Identification of critical amino acid residues in the regulatory N-terminal domain of PMEL

Abstract

AbstractThe pigment cell-specific protein PMEL forms a functional amyloid matrix in melanosomes onto which the pigment melanin is deposited. The amyloid core consists of a short proteolytic fragment, which we have termed the core-amyloid fragment (CAF) and perhaps additional parts of the protein, such as the PKD domain. A highly O-glycosylated repeat (RPT) domain also derived from PMEL proteolysis associates with the amyloid and is necessary to establish the sheet-like morphology of the assemblies. Excluded from the aggregate is the regulatory N-terminus, which nevertheless must be linked in cis to the CAF in order to drive amyloid formation.

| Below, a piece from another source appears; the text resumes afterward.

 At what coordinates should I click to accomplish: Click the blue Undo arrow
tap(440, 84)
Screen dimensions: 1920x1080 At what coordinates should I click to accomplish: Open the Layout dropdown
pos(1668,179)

The domain is then likely cleaved away immediately before, during, or immediately after the incorporation of a new CAF subunit into the nascent amyloid. We had previously identified a 21 amino acid long region, which mediates the regulatory activity of the N-terminus towards the CAF. However, many mutations in the respective segment caused misfolding and/or blocked PMEL export from the endoplasmic reticulum, leaving their phenotype hard to interpret. Here, we employ a saturating mutagenesis approach targeting the motif at single amino acid resolution. Our results confirm the critical nature of the PMEL N-terminal region and identify several residues essential for PMEL amyloidogenesis.